++++ Exercise data ++++

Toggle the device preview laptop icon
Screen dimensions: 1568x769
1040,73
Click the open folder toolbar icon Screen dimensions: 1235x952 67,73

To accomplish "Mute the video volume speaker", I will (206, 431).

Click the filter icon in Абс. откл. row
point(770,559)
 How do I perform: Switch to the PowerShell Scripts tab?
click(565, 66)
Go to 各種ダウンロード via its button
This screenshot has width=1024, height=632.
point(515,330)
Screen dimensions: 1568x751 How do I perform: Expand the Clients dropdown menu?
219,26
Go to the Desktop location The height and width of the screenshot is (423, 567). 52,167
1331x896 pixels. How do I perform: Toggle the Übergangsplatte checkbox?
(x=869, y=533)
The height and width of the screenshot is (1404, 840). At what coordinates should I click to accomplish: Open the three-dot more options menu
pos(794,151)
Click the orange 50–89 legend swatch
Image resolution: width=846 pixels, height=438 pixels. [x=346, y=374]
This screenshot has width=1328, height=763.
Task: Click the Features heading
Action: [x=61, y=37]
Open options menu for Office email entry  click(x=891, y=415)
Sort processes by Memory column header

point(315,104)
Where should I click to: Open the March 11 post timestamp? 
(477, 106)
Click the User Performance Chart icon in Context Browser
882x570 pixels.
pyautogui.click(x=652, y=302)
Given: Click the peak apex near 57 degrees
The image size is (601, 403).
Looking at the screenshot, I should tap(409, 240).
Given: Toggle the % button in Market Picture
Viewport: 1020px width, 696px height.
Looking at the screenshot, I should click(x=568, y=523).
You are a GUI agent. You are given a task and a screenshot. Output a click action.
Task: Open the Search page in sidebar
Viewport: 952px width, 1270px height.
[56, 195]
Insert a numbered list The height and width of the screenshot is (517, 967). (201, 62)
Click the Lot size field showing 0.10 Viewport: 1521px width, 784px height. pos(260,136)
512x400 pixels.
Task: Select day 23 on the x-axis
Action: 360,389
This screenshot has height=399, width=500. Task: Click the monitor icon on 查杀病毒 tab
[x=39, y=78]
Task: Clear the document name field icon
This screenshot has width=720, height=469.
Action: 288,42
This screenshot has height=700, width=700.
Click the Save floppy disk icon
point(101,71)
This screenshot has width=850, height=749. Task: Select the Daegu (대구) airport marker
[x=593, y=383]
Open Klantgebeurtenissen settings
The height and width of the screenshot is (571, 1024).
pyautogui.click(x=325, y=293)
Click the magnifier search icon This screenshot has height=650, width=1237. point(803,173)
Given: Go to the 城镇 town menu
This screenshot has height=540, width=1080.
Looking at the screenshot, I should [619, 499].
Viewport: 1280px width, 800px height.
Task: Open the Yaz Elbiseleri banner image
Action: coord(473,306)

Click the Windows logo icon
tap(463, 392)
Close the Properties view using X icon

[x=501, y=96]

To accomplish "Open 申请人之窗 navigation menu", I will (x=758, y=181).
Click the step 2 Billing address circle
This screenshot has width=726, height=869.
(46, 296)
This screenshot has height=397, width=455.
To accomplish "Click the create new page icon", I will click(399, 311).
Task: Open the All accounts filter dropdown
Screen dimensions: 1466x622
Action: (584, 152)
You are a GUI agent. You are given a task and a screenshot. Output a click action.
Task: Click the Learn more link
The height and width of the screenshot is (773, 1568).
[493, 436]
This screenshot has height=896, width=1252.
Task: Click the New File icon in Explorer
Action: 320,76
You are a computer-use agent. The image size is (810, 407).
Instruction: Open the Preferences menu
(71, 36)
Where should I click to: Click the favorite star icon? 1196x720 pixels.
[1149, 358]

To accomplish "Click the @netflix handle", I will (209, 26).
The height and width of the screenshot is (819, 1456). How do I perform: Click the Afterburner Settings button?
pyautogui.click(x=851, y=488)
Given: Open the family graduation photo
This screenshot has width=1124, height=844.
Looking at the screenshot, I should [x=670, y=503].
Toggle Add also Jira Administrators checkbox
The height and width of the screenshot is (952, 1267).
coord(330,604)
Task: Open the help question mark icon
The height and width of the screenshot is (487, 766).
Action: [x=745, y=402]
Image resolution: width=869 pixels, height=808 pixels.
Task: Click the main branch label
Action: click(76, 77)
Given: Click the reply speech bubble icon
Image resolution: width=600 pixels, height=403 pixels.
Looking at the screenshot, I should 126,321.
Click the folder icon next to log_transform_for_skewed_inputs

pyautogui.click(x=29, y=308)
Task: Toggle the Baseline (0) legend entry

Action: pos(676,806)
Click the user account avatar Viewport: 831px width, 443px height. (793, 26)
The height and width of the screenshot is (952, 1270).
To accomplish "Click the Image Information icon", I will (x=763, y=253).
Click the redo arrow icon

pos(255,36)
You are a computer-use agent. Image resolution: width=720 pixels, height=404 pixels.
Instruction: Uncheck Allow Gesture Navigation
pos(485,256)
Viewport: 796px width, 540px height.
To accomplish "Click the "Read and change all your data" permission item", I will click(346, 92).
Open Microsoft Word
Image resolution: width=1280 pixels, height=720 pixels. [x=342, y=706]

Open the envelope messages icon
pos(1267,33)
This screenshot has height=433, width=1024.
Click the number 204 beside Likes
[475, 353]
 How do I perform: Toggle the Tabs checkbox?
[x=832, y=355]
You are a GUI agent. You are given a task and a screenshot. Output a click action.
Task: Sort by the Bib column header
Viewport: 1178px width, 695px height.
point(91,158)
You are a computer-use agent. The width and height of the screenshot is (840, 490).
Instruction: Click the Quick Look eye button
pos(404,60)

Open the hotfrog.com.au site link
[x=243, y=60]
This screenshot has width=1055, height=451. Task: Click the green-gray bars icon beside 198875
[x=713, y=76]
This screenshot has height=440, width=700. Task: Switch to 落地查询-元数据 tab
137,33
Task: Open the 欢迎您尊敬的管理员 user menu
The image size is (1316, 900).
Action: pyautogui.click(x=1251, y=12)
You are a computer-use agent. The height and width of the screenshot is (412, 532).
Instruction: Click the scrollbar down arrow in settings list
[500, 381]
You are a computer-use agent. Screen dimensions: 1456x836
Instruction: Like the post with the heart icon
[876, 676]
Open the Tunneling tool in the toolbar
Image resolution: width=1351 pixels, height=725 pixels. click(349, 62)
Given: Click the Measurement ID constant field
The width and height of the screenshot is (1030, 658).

++++

Turn every line of the records above into a numbered list, leaving out the blank lines.

1. Toggle the device preview laptop icon
2. Screen dimensions: 1568x769
3. 1040,73
4. Click the open folder toolbar icon Screen dimensions: 1235x952 67,73
5. To accomplish "Mute the video volume speaker", I will (206, 431).
6. Click the filter icon in Абс. откл. row
7. point(770,559)
8.  How do I perform: Switch to the PowerShell Scripts tab?
9. click(565, 66)
10. Go to 各種ダウンロード via its button
11. This screenshot has width=1024, height=632.
12. point(515,330)
13. Screen dimensions: 1568x751 How do I perform: Expand the Clients dropdown menu?
14. 219,26
15. Go to the Desktop location The height and width of the screenshot is (423, 567). 52,167
16. 1331x896 pixels. How do I perform: Toggle the Übergangsplatte checkbox?
17. (x=869, y=533)
18. The height and width of the screenshot is (1404, 840). At what coordinates should I click to accomplish: Open the three-dot more options menu
19. pos(794,151)
20. Click the orange 50–89 legend swatch
21. Image resolution: width=846 pixels, height=438 pixels. [x=346, y=374]
22. This screenshot has width=1328, height=763.
23. Task: Click the Features heading
24. Action: [x=61, y=37]
25. Open options menu for Office email entry  click(x=891, y=415)
26. Sort processes by Memory column header
27. point(315,104)
28. Where should I click to: Open the March 11 post timestamp? 
29. (477, 106)
30. Click the User Performance Chart icon in Context Browser
31. 882x570 pixels.
32. pyautogui.click(x=652, y=302)
33. Given: Click the peak apex near 57 degrees
34. The image size is (601, 403).
35. Looking at the screenshot, I should tap(409, 240).
36. Given: Toggle the % button in Market Picture
37. Viewport: 1020px width, 696px height.
38. Looking at the screenshot, I should click(x=568, y=523).
39. You are a GUI agent. You are given a task and a screenshot. Output a click action.
40. Task: Open the Search page in sidebar
41. Viewport: 952px width, 1270px height.
42. [56, 195]
43. Insert a numbered list The height and width of the screenshot is (517, 967). (201, 62)
44. Click the Lot size field showing 0.10 Viewport: 1521px width, 784px height. pos(260,136)
45. 512x400 pixels.
46. Task: Select day 23 on the x-axis
47. Action: 360,389
48. This screenshot has height=399, width=500. Task: Click the monitor icon on 查杀病毒 tab
49. [x=39, y=78]
50. Task: Clear the document name field icon
51. This screenshot has width=720, height=469.
52. Action: 288,42
53. This screenshot has height=700, width=700.
54. Click the Save floppy disk icon
55. point(101,71)
56. This screenshot has width=850, height=749. Task: Select the Daegu (대구) airport marker
57. [x=593, y=383]
58. Open Klantgebeurtenissen settings
59. The height and width of the screenshot is (571, 1024).
60. pyautogui.click(x=325, y=293)
61. Click the magnifier search icon This screenshot has height=650, width=1237. point(803,173)
62. Given: Go to the 城镇 town menu
63. This screenshot has height=540, width=1080.
64. Looking at the screenshot, I should [619, 499].
65. Viewport: 1280px width, 800px height.
66. Task: Open the Yaz Elbiseleri banner image
67. Action: coord(473,306)
68. Click the Windows logo icon
69. tap(463, 392)
70. Close the Properties view using X icon
71. [x=501, y=96]
72. To accomplish "Open 申请人之窗 navigation menu", I will (x=758, y=181).
73. Click the step 2 Billing address circle
74. This screenshot has width=726, height=869.
75. (46, 296)
76. This screenshot has height=397, width=455.
77. To accomplish "Click the create new page icon", I will click(399, 311).
78. Task: Open the All accounts filter dropdown
79. Screen dimensions: 1466x622
80. Action: (584, 152)
81. You are a GUI agent. You are given a task and a screenshot. Output a click action.
82. Task: Click the Learn more link
83. The height and width of the screenshot is (773, 1568).
84. [493, 436]
85. This screenshot has height=896, width=1252.
86. Task: Click the New File icon in Explorer
87. Action: 320,76
88. You are a computer-use agent. The image size is (810, 407).
89. Instruction: Open the Preferences menu
90. (71, 36)
91. Where should I click to: Click the favorite star icon? 1196x720 pixels.
92. [1149, 358]
93. To accomplish "Click the @netflix handle", I will (209, 26).
94. The height and width of the screenshot is (819, 1456). How do I perform: Click the Afterburner Settings button?
95. pyautogui.click(x=851, y=488)
96. Given: Open the family graduation photo
97. This screenshot has width=1124, height=844.
98. Looking at the screenshot, I should [x=670, y=503].
99. Toggle Add also Jira Administrators checkbox
100. The height and width of the screenshot is (952, 1267).
101. coord(330,604)
102. Task: Open the help question mark icon
103. The height and width of the screenshot is (487, 766).
104. Action: [x=745, y=402]
105. Image resolution: width=869 pixels, height=808 pixels.
106. Task: Click the main branch label
107. Action: click(76, 77)
108. Given: Click the reply speech bubble icon
109. Image resolution: width=600 pixels, height=403 pixels.
110. Looking at the screenshot, I should 126,321.
111. Click the folder icon next to log_transform_for_skewed_inputs
112. pyautogui.click(x=29, y=308)
113. Task: Toggle the Baseline (0) legend entry
114. Action: pos(676,806)
115. Click the user account avatar Viewport: 831px width, 443px height. (793, 26)
116. The height and width of the screenshot is (952, 1270).
117. To accomplish "Click the Image Information icon", I will (x=763, y=253).
118. Click the redo arrow icon
119. pos(255,36)
120. You are a computer-use agent. Image resolution: width=720 pixels, height=404 pixels.
121. Instruction: Uncheck Allow Gesture Navigation
122. pos(485,256)
123. Viewport: 796px width, 540px height.
124. To accomplish "Click the "Read and change all your data" permission item", I will click(346, 92).
125. Open Microsoft Word
126. Image resolution: width=1280 pixels, height=720 pixels. [x=342, y=706]
127. Open the envelope messages icon
128. pos(1267,33)
129. This screenshot has height=433, width=1024.
130. Click the number 204 beside Likes
131. [475, 353]
132.  How do I perform: Toggle the Tabs checkbox?
133. [x=832, y=355]
134. You are a GUI agent. You are given a task and a screenshot. Output a click action.
135. Task: Sort by the Bib column header
136. Viewport: 1178px width, 695px height.
137. point(91,158)
138. You are a computer-use agent. The width and height of the screenshot is (840, 490).
139. Instruction: Click the Quick Look eye button
140. pos(404,60)
141. Open the hotfrog.com.au site link
142. [x=243, y=60]
143. This screenshot has width=1055, height=451. Task: Click the green-gray bars icon beside 198875
144. [x=713, y=76]
145. This screenshot has height=440, width=700. Task: Switch to 落地查询-元数据 tab
146. 137,33
147. Task: Open the 欢迎您尊敬的管理员 user menu
148. The image size is (1316, 900).
149. Action: pyautogui.click(x=1251, y=12)
150. You are a computer-use agent. The height and width of the screenshot is (412, 532).
151. Instruction: Click the scrollbar down arrow in settings list
152. [500, 381]
153. You are a computer-use agent. Screen dimensions: 1456x836
154. Instruction: Like the post with the heart icon
155. [876, 676]
156. Open the Tunneling tool in the toolbar
157. Image resolution: width=1351 pixels, height=725 pixels. click(349, 62)
158. Given: Click the Measurement ID constant field
159. The width and height of the screenshot is (1030, 658).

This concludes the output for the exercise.